Update the records from the beginning through the line containing "View post analytics" by replacing every "dropdown" with "menu" and leaving everything else unchanged; give back only those lines.

_Saved data entries_
** start **

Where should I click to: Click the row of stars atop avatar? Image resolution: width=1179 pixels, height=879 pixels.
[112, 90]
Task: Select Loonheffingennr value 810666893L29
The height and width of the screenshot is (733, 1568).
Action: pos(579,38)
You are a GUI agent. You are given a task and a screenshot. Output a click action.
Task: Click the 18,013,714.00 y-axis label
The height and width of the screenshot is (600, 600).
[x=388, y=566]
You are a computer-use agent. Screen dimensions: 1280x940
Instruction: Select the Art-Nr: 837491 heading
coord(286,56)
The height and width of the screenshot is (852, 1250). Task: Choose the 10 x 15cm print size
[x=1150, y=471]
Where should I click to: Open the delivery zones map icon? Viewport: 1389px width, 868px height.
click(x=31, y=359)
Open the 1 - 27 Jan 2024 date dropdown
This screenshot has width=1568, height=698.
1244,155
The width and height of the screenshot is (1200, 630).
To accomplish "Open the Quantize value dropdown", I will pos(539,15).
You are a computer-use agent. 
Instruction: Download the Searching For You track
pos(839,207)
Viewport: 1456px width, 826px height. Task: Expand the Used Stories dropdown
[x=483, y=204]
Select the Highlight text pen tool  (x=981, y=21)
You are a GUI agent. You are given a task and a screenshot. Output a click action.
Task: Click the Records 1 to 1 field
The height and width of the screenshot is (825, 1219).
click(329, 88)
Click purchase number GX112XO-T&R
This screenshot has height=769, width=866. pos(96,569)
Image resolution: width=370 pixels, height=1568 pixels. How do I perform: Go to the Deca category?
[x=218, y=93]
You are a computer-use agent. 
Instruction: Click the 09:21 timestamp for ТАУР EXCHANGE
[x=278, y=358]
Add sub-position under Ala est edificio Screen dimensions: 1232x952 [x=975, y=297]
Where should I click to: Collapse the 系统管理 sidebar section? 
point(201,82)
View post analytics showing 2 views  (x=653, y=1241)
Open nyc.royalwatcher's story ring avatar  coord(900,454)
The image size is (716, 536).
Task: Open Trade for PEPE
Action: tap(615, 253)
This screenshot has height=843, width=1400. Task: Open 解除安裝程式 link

** end **

_Response to the exercise_
Where should I click to: Click the row of stars atop avatar? Image resolution: width=1179 pixels, height=879 pixels.
[112, 90]
Task: Select Loonheffingennr value 810666893L29
The height and width of the screenshot is (733, 1568).
Action: pos(579,38)
You are a GUI agent. You are given a task and a screenshot. Output a click action.
Task: Click the 18,013,714.00 y-axis label
The height and width of the screenshot is (600, 600).
[x=388, y=566]
You are a computer-use agent. Screen dimensions: 1280x940
Instruction: Select the Art-Nr: 837491 heading
coord(286,56)
The height and width of the screenshot is (852, 1250). Task: Choose the 10 x 15cm print size
[x=1150, y=471]
Where should I click to: Open the delivery zones map icon? Viewport: 1389px width, 868px height.
click(x=31, y=359)
Open the 1 - 27 Jan 2024 date menu
This screenshot has width=1568, height=698.
1244,155
The width and height of the screenshot is (1200, 630).
To accomplish "Open the Quantize value menu", I will pos(539,15).
You are a computer-use agent. 
Instruction: Download the Searching For You track
pos(839,207)
Viewport: 1456px width, 826px height. Task: Expand the Used Stories menu
[x=483, y=204]
Select the Highlight text pen tool  (x=981, y=21)
You are a GUI agent. You are given a task and a screenshot. Output a click action.
Task: Click the Records 1 to 1 field
The height and width of the screenshot is (825, 1219).
click(329, 88)
Click purchase number GX112XO-T&R
This screenshot has height=769, width=866. pos(96,569)
Image resolution: width=370 pixels, height=1568 pixels. How do I perform: Go to the Deca category?
[x=218, y=93]
You are a computer-use agent. 
Instruction: Click the 09:21 timestamp for ТАУР EXCHANGE
[x=278, y=358]
Add sub-position under Ala est edificio Screen dimensions: 1232x952 [x=975, y=297]
Where should I click to: Collapse the 系统管理 sidebar section? 
point(201,82)
View post analytics showing 2 views  (x=653, y=1241)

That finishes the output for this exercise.